▶ _Text segment_

---

Before we get started, a quick public service announcement.

Next week, I’ll travel to keynote a private event, and to support a hackathon about generative AI for all the employees of a forward-looking consulting company in Italy.

Hence, Synthetic Work takes a break. It will be back for the last Free and Splendid editions of the year on December 29.

If AI was a normal field, this break would also align well with the typical lack of progress during the holidays. But AI is not a normal field. It’s entirely possible that, while the world celebrates things like Christmas and New Year’s Eve, some researchers announce a breakthrough that will change the world forever.

Because. Those. People. Never. Sleep.

If that happens, I’ll send out a This Couldn’t Wait, Could it? Edition.

If it doesn’t happen, and you still want to read something about AI, this is a great time to catch up on the past editions of Synthetic Work, now neatly displayed in a new Archive page.

Also, remember that Synthetic Work offers a Breaking News section on our website, and that will continue to be updated during the holidays.

OK. Now that we got that out of the way, let’s get to what matters.

Long-time readers of this newsletter know that, on multiple occasions, I’ve highlighted how large language models can carry a bias that subtly influences the way they generate text and, therefore, the users that depend on it

These biases can be cultural, ideological, political, racial, etc. And while the racial bias is the most evident and the hardest to tolerate in our age, I’ve expressed much more concern about the others on the list.

These models end up powering consumer-facing AI systems like ChatGPT or Claude, and enterprise-grade alternatives, privately consumed by millions of employees working across all industries.

If they are economically biased, they can manipulate our purchases, or what we think is of high value in our society. This is the most common risk we face with intentionally biased models that promote certain products or services over others in their answers to the users.

---

▶ _Aim of the task_
Answer these from the newsletter excerpt:
1. On what date will Synthetic Work return after its break?
2. What edition will be sent out if researchers announce a breakthrough during the holidays?
3. Which two consumer-facing AI systems are named?
Answer from the newsletter excerpt alone; the records add nothing to it.

---

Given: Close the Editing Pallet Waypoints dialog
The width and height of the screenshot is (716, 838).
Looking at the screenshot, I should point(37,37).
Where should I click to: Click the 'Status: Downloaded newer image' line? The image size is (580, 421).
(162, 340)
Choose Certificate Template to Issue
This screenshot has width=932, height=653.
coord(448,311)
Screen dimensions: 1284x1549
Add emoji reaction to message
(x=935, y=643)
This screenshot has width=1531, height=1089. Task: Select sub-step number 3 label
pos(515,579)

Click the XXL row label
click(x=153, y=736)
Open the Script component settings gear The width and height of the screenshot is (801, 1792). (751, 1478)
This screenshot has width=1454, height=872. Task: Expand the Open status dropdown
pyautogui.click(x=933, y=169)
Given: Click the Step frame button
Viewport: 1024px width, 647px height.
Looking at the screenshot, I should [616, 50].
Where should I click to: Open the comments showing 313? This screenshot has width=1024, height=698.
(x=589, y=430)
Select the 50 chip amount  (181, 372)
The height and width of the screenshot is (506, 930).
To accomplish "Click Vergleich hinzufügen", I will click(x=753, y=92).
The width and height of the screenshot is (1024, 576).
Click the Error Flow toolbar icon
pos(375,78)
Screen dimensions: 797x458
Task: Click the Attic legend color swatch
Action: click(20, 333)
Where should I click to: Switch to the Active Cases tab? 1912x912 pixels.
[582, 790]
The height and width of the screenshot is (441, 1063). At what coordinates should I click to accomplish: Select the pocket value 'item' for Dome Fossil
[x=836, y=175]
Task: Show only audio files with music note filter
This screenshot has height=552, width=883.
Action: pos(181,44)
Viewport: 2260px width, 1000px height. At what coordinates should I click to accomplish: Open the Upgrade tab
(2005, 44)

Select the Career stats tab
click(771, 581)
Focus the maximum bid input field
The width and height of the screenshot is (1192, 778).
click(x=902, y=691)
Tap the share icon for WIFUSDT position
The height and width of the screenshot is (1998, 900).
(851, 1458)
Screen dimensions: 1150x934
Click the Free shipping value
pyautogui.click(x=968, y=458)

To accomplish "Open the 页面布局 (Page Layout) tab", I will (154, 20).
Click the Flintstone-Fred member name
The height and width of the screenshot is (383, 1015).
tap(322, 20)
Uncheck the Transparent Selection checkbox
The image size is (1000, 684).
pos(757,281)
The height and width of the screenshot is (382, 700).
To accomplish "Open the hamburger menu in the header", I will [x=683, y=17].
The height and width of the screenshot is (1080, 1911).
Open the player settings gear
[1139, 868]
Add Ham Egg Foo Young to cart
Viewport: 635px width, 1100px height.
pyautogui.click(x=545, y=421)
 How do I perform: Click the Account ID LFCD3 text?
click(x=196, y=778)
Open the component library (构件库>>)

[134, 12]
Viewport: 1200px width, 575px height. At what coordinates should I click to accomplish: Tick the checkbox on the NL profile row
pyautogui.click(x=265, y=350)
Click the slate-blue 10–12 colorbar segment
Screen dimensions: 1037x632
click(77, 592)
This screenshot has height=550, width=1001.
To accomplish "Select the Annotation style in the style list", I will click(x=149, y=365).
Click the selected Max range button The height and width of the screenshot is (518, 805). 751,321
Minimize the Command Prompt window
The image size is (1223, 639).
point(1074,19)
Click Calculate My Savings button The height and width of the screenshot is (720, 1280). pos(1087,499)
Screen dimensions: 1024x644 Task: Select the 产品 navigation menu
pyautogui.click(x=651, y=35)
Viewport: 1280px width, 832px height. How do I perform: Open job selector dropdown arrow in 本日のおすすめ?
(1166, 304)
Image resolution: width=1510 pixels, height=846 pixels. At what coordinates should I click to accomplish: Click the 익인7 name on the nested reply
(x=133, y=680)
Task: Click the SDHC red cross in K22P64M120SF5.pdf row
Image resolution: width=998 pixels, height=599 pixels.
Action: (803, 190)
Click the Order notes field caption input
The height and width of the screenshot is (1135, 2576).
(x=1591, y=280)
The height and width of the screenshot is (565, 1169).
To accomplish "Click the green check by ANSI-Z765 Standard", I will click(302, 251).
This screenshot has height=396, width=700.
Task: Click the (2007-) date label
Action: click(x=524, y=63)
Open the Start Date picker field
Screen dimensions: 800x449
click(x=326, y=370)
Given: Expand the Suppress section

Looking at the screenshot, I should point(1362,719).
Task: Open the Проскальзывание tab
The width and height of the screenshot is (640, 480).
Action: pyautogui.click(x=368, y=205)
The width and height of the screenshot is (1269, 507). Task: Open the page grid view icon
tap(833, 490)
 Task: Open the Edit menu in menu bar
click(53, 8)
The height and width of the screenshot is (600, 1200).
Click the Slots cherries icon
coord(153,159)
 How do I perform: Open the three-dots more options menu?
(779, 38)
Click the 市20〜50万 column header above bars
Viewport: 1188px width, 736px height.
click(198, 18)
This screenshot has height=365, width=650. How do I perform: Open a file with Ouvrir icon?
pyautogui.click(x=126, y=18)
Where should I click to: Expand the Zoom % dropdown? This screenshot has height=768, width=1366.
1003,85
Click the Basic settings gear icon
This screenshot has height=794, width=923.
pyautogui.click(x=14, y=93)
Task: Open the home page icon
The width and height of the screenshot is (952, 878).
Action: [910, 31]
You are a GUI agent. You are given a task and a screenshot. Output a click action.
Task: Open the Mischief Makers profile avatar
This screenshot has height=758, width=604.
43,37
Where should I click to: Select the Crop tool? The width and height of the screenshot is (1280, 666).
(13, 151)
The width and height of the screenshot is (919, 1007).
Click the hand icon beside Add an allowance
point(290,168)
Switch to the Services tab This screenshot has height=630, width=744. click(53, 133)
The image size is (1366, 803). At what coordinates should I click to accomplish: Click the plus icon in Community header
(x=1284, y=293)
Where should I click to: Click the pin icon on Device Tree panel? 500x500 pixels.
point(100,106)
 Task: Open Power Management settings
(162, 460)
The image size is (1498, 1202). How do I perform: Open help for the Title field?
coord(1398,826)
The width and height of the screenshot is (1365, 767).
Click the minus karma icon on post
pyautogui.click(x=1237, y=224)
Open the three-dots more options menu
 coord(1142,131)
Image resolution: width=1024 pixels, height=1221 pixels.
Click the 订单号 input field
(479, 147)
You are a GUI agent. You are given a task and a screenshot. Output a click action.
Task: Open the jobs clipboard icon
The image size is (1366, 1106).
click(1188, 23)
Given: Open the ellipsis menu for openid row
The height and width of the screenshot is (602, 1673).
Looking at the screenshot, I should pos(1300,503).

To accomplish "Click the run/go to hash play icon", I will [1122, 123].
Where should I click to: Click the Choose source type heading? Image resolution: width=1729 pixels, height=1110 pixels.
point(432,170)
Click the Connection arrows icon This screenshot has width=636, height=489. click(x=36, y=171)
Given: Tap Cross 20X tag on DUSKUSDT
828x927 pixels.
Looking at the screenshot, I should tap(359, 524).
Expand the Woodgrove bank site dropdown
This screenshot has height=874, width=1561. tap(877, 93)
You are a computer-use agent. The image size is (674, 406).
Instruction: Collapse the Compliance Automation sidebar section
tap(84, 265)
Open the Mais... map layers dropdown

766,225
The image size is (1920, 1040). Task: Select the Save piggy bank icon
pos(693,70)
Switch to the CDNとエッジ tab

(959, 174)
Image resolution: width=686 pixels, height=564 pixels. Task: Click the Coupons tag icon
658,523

---

▶ _Exercise answer_
1. December 29
2. A This Couldn’t Wait, Could it? Edition
3. ChatGPT and Claude